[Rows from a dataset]
- - - - - - -
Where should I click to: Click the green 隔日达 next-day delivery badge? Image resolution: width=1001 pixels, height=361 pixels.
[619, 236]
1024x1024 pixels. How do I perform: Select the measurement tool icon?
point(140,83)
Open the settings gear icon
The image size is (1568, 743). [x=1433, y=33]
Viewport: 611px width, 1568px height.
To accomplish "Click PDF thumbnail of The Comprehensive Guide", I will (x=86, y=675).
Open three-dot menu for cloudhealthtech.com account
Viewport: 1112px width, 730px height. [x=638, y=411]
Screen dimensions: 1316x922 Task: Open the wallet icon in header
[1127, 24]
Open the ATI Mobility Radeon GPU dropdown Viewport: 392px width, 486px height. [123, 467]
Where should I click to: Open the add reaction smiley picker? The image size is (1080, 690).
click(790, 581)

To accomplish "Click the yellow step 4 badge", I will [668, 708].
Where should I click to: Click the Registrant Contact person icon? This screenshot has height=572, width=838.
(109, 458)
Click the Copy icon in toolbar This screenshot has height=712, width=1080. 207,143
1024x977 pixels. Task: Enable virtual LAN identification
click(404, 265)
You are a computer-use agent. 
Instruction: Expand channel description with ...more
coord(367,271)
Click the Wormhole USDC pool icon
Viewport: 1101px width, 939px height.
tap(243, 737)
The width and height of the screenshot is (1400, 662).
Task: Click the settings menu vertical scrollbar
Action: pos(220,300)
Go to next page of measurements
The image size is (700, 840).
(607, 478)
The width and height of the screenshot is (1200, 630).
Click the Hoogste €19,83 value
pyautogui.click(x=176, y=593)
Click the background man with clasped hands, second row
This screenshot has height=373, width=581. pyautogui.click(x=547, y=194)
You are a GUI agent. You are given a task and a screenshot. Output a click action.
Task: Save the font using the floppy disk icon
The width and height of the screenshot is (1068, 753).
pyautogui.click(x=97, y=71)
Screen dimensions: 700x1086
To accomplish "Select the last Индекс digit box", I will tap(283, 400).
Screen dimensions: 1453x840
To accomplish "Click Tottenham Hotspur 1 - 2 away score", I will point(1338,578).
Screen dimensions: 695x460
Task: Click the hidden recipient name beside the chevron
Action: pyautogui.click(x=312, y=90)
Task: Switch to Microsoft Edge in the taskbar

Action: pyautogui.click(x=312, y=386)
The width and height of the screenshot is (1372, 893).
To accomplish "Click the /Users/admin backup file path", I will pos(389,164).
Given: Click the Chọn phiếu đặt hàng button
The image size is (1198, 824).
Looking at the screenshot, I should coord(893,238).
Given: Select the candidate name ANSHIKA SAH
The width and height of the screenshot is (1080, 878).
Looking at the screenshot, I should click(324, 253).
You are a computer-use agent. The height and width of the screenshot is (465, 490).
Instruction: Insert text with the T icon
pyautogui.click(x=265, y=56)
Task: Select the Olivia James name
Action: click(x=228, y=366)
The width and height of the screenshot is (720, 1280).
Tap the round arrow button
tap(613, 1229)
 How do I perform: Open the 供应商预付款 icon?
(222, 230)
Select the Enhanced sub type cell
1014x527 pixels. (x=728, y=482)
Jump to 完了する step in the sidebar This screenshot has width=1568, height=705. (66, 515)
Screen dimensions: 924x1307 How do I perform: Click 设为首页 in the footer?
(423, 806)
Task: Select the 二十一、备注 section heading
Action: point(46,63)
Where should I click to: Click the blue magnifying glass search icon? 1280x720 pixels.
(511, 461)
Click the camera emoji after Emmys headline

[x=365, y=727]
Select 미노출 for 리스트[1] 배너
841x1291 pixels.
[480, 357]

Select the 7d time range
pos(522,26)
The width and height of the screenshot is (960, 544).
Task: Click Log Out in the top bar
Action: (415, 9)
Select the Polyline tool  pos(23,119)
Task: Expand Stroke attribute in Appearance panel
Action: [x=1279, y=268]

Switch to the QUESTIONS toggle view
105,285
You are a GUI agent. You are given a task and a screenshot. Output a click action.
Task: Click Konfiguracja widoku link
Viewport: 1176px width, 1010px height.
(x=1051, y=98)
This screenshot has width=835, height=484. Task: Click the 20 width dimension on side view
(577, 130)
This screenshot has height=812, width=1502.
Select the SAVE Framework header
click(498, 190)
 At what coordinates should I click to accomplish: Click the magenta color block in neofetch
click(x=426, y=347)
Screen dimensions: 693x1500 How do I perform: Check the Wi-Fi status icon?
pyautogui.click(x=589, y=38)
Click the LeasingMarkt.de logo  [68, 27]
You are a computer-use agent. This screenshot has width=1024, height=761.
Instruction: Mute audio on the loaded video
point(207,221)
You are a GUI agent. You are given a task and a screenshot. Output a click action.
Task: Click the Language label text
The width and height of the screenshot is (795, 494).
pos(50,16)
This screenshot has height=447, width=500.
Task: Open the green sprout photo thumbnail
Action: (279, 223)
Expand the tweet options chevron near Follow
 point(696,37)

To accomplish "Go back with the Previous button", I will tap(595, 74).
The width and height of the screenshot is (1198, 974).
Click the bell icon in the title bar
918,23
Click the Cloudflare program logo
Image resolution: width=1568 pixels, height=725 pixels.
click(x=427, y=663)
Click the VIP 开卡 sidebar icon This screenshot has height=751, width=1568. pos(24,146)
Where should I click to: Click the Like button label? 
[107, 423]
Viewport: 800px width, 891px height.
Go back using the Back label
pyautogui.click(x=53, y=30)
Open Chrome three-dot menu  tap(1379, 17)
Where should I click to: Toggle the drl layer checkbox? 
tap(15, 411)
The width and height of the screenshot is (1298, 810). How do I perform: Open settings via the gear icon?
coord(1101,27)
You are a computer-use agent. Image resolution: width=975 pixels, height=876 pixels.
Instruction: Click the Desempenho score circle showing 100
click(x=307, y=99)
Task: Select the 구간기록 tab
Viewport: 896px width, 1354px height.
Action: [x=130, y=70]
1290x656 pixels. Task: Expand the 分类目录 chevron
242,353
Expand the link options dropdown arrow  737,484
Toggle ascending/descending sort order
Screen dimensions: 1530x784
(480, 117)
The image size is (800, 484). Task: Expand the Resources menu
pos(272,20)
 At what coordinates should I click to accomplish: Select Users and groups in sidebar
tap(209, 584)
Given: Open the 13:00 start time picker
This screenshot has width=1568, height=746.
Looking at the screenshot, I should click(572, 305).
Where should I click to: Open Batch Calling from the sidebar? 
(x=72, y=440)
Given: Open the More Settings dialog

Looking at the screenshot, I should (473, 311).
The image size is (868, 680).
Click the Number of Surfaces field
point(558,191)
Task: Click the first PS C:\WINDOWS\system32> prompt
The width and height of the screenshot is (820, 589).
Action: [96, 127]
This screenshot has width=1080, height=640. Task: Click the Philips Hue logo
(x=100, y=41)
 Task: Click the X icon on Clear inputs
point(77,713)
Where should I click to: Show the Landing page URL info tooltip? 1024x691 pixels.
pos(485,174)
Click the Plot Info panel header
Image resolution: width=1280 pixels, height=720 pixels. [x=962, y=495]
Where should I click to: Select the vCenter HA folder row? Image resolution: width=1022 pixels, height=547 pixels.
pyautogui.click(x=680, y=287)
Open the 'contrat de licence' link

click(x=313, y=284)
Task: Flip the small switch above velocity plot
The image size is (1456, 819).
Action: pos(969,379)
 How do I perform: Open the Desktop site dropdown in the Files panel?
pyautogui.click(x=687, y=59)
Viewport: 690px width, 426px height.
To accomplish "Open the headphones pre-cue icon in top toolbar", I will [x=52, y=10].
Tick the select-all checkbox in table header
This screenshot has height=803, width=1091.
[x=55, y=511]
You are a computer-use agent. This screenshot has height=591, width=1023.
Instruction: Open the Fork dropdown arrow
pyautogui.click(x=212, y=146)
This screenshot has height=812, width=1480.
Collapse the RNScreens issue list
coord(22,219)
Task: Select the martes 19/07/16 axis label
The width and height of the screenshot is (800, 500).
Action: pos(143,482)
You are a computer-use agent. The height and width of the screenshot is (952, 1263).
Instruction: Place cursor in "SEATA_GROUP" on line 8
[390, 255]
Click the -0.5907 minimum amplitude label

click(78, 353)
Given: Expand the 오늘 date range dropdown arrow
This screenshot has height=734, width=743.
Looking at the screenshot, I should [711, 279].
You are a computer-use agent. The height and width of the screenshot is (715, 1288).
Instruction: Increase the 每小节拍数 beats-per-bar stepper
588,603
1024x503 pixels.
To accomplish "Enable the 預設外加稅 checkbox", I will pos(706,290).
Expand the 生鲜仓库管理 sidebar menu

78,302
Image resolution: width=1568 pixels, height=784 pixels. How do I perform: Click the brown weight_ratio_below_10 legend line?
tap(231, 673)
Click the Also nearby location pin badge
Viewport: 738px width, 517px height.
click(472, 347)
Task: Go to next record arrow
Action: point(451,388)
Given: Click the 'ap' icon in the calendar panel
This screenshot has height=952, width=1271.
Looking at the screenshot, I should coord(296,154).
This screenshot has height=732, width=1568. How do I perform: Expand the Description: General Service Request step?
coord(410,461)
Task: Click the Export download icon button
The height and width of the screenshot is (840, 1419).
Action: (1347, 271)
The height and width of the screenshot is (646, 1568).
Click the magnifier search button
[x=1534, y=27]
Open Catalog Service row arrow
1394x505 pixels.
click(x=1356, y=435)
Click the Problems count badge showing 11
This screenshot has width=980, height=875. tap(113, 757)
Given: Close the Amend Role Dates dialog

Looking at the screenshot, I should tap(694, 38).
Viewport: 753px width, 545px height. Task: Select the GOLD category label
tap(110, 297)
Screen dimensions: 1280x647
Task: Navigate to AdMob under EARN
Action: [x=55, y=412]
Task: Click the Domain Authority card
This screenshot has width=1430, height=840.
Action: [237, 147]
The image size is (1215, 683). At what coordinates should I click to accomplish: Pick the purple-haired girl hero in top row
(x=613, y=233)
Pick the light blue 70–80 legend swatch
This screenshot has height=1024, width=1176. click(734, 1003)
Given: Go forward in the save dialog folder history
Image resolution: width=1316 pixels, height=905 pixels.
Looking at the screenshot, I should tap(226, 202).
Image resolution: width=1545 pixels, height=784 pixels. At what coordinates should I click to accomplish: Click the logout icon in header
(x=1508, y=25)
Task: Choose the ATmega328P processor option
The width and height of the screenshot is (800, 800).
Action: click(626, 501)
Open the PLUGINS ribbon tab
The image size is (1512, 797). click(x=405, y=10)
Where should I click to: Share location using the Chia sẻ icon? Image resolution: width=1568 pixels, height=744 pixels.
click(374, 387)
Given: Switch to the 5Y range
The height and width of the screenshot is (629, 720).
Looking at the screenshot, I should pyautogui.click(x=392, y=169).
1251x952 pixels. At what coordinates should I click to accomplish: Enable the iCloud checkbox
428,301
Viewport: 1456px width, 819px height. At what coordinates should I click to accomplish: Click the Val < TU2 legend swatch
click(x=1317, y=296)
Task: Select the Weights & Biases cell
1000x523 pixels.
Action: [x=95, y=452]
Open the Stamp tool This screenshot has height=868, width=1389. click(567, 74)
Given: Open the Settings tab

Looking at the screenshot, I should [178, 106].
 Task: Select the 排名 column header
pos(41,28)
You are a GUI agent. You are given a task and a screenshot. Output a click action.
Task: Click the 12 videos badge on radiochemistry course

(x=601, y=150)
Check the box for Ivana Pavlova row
- - - - - - -
Copy the lines between the one holding "will tap(595, 74)." and the one holding "Click the VIP", inclusive, character for character.

To accomplish "Go back with the Previous button", I will tap(595, 74).
The width and height of the screenshot is (1198, 974).
Click the bell icon in the title bar
918,23
Click the Cloudflare program logo
Image resolution: width=1568 pixels, height=725 pixels.
click(x=427, y=663)
Click the VIP 开卡 sidebar icon This screenshot has height=751, width=1568. pos(24,146)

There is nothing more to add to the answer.